Steven's Knowledge

TCC (Try-Confirm-Cancel)

Application-level distributed transactions — resource reservation as the building block, the explicit three-method protocol, and the production failure modes

TCC (Try-Confirm-Cancel)

TCC is the distributed-transaction pattern that lives between 2PC and Saga. Where 2PC holds database locks across the whole protocol and Saga gives up isolation entirely, TCC asks each service to model a reservation of business-level resources: I do not commit yet, but I promise the resource is yours if you confirm. Resources are held by the application logic, not by the database, so locks can be released in milliseconds while the global decision plays out over seconds or minutes.

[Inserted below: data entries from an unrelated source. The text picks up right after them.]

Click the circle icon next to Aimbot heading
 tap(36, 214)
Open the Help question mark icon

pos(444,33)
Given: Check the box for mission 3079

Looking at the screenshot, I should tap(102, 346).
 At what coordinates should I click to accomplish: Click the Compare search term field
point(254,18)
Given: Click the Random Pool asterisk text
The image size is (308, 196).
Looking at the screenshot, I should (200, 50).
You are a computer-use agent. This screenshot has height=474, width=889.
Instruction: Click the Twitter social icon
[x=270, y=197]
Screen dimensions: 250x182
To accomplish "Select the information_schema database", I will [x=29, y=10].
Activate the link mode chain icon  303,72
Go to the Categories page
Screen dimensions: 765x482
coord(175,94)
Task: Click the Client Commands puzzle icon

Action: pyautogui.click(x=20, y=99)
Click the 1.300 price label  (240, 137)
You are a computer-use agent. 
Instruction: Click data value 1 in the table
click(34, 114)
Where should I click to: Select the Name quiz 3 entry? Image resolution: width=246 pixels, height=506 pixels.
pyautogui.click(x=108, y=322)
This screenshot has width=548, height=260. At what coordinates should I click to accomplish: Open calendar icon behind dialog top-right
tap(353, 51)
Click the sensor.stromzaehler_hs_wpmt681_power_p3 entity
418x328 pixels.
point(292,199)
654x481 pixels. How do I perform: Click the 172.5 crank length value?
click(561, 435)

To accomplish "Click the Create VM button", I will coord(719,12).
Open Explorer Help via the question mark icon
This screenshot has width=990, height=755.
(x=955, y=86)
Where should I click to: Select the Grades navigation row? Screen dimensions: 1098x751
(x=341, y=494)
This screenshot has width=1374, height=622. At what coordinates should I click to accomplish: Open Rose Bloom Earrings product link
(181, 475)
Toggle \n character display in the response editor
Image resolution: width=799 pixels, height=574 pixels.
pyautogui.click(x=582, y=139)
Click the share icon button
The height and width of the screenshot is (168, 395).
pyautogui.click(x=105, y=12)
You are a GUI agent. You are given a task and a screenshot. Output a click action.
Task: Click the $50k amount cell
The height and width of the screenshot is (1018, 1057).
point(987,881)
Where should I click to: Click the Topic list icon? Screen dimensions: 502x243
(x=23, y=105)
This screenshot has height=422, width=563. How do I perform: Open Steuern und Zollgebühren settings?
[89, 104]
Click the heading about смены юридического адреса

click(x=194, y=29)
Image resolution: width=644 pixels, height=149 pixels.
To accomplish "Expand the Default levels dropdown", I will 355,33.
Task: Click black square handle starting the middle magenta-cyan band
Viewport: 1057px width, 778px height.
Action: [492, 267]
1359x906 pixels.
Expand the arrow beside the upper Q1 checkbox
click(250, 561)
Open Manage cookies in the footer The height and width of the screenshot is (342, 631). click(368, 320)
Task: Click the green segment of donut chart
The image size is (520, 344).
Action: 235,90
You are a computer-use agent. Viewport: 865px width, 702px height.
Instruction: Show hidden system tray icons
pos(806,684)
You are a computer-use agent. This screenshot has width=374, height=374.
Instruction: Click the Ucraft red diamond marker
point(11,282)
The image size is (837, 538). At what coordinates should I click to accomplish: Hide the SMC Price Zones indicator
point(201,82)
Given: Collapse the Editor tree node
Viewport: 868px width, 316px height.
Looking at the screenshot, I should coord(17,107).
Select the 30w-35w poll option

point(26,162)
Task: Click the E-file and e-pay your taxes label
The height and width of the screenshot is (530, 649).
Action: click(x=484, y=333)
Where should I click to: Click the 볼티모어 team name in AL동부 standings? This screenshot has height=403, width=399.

TCC originated in the Chinese e-commerce world — Alibaba's Seata and Ant Financial's DTP both popularized it — but the idea generalizes far beyond. This page is about the protocol shape, what makes a resource "TCC-able," and the production realities that the academic descriptions tend to skip.

What TCC Solves

The problem space is the same as 2PC and Saga: a transaction spans multiple independent services or resources, and you need an "all or nothing" outcome.

The gap TCC fills:

  • 2PC requires participants to hold locks until the global decision arrives. Across services or across regions, this is operationally unviable.
  • Saga has no isolation — intermediate states are visible to other transactions, and the application must tolerate that.
  • TCC says: each service holds the resource at the application layer for a bounded time, with a clear three-method contract. The intermediate state is hidden from other transactions (the resource is "reserved"), but database locks are not held.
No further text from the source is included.